Archive for September, 2007

Undergraduate Orientation

The library is pleased to share with you the news of a successful undergraduate orientation day, Sunday, September 23, 2007. Over 200 students were signed up with library accounts!

Library Staff, pictured from left, Tony Diaz, Kris Jolley, and Lindsay Cleary (not pictured, Viet Nguyen) were busy on Sunday talking with new students, answering their questions and giving out information about library services while creating the new library accounts.

Kris Jolley with library handouts for the students.

Thanks to Viet, Lindsay, Tony and Kris for making the day a fun and instructive event for our incoming students.

Cambridge Crystallographic Database: Aug 07 Update Installed

The August 2007 update for the Cambridge Structural Database System, with 8,500 new entries, has been added to the Caltech Library Services CSD installation.

Peter Murray-Rust talk on eThesis, webcast is available

Data-driven science and Digital Repositories Monday, August 6th, 2007, 10:00am, NewMedia Classroom

by Peter Murray-Rust

Unilever Centre for Molecular Sciences Informatics, Department of Chemistry, University of Cambridge, UK

UPDATES: Video is available (9/5/2007)

For the best playback experience, viewers should be on a PC with Windows Media Player installed. More instructions to view the webcast.
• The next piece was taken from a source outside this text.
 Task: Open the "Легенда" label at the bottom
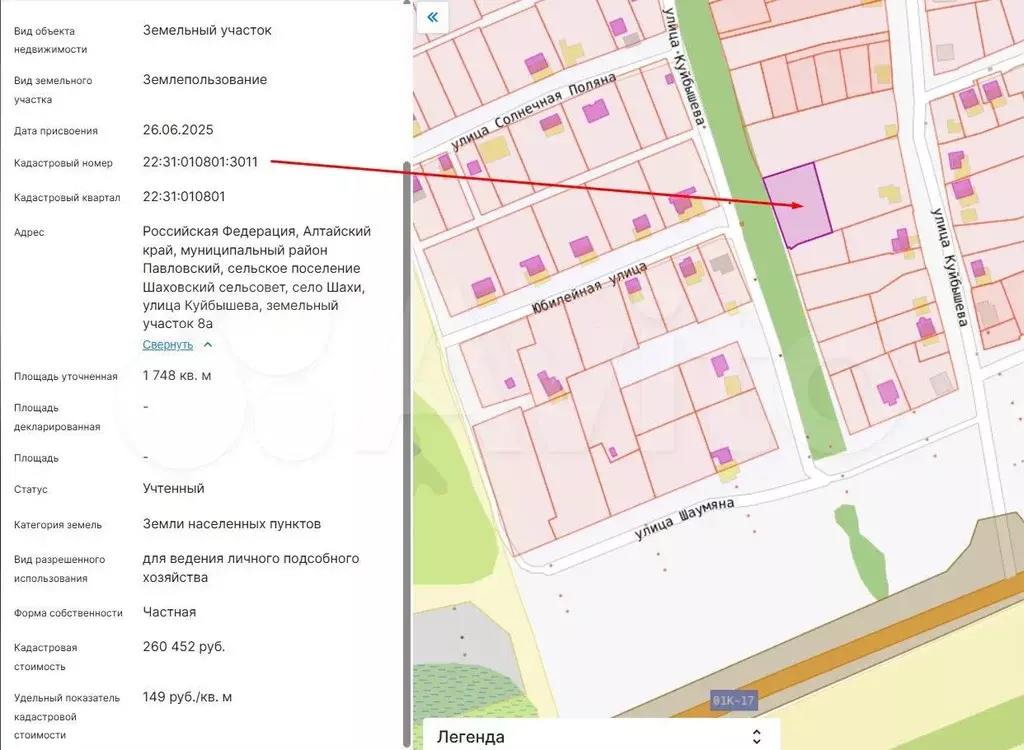(471, 737)
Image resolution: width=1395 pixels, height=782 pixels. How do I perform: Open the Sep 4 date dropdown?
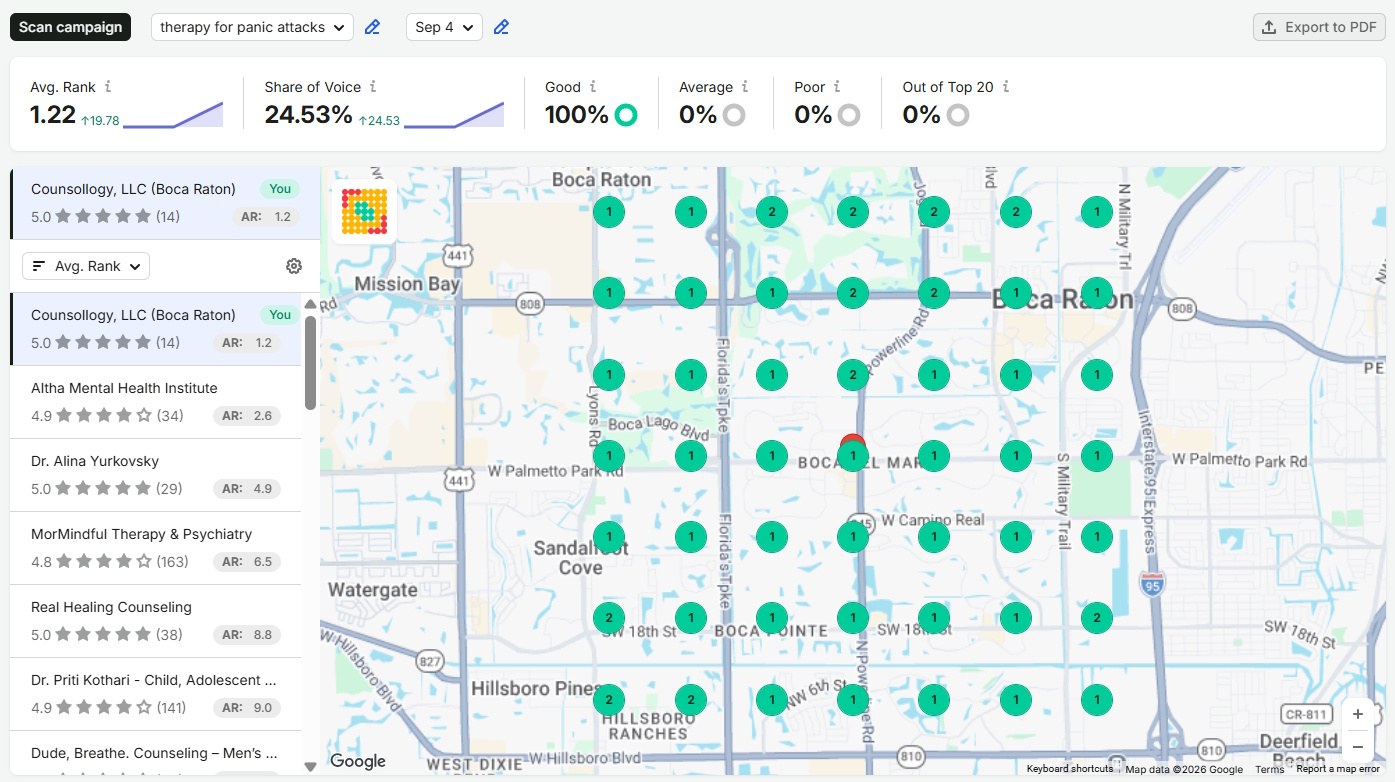[x=444, y=27]
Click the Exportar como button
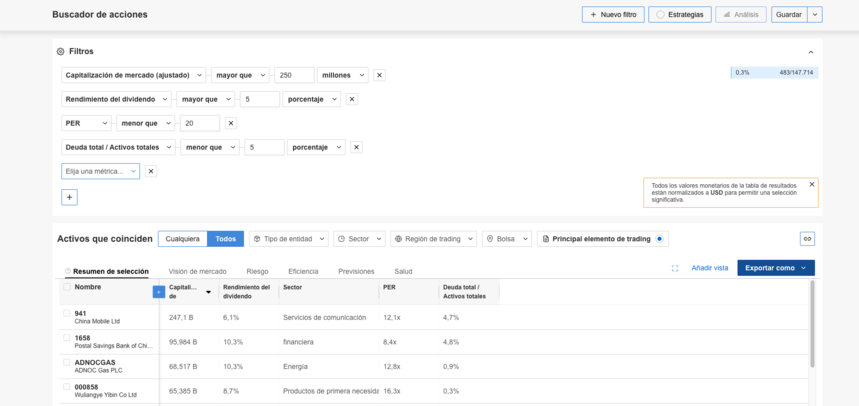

For several years there has been excitement about the potential of the “data deluge” where much science will be practised not by doing experiments but by reusing the information we already have. Although in some subjects such as particle physics and parts of bioscience this is starting to happen, in many others such as chemistry and materials science there is little sign of an impending deluge. The data have been collected but they are not accessible.

We have shown most raw data is never communicated outside the scientists’ laboratories and that it rapidly decays. In crystallography and analytical chemistry between 80 and 99% of data which is carefully collected ends up on a CDROM which, in a few years’ time, will be unreadable. We shall present a vision where this data can be collected and preserved. The challenges are technical, semantic, but above all social where we have to change the mindset of scientists to “preserve and share”.

We have developed a system, SPECTRa, for capturing the raw data in chemistry departments, first into an embargo repository and then into the main Institutional Repository (IR). The software is Open Source and we are seeking collaborators.

The current publishing system is often a serious impediment to sharing data. It emphasises “full-text” over data, but also puts legal and procedural constrictions on data flow. To bypass this we have started to investigate PhD and Masters theses as a primary source of information as these are solely under the control of academia and, in many cases, are the direct source of data which leads to formal publications. Our system is devised to create rich metadata from theses, using RDF and SPARQL as query tools.

Hopefully a number of demonstrations will be given.

THIS LECTURE WILL BE RECORDED AND WEBCAST.